** Opening Supplied data block **
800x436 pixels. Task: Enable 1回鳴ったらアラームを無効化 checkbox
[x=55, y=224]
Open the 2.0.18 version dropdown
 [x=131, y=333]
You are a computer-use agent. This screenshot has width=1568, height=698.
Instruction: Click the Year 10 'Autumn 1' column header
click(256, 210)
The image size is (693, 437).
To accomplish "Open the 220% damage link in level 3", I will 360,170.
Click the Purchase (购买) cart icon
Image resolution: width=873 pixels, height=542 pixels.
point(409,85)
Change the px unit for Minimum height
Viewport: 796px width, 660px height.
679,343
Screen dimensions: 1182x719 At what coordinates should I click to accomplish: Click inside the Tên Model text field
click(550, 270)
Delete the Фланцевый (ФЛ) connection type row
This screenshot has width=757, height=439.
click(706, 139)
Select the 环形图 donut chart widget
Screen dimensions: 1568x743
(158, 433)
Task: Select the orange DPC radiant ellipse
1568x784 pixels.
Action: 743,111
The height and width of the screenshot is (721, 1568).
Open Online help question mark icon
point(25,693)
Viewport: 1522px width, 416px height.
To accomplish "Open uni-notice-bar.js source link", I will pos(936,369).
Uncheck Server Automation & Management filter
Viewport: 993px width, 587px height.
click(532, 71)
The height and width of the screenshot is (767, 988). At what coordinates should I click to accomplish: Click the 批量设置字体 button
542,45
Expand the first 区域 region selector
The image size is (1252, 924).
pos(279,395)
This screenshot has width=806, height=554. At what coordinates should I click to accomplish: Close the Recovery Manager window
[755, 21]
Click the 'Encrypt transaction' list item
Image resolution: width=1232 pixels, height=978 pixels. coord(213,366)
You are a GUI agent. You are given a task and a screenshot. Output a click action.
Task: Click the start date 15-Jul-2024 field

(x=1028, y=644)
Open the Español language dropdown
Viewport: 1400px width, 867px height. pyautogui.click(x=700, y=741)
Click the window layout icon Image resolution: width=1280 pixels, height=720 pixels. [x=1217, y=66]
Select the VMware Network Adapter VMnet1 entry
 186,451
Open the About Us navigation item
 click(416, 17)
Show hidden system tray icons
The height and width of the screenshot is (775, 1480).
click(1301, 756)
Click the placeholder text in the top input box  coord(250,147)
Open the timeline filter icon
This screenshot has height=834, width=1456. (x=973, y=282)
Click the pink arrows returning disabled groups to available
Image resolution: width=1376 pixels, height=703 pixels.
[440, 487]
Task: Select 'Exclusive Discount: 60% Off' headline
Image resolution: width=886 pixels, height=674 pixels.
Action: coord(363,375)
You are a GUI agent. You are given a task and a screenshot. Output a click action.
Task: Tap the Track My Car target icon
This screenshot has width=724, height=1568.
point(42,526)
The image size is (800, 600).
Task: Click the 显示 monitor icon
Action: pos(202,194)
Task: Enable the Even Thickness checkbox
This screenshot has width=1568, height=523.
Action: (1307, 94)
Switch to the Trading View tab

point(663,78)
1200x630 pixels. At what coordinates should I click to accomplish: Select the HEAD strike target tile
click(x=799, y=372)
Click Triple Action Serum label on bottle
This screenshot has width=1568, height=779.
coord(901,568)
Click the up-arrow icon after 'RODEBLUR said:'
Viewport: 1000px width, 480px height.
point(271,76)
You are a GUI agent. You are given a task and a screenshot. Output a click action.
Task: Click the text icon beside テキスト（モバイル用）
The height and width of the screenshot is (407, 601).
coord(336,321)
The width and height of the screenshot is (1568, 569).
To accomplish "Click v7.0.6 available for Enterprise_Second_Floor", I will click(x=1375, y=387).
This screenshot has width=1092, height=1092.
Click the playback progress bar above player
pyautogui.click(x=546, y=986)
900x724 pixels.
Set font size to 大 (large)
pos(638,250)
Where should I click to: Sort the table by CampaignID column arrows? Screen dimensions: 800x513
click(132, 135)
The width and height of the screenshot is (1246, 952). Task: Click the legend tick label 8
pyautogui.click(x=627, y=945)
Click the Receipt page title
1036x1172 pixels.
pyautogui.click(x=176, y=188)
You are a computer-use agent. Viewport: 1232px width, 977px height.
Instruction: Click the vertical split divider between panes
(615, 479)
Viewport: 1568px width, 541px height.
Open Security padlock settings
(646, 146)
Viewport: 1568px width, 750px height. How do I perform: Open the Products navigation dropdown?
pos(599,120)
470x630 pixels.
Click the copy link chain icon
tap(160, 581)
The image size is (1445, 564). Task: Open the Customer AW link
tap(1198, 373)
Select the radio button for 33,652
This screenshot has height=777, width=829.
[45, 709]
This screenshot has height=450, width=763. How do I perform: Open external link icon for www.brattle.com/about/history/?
** Closing Supplied data block **
▶ _Exercise brief_
When a line holds the string "available", pull it out of the listing.

▶ _Solution to the exercise_
Click the pink arrows returning disabled groups to available
To accomplish "Click v7.0.6 available for Enterprise_Second_Floor", I will click(x=1375, y=387).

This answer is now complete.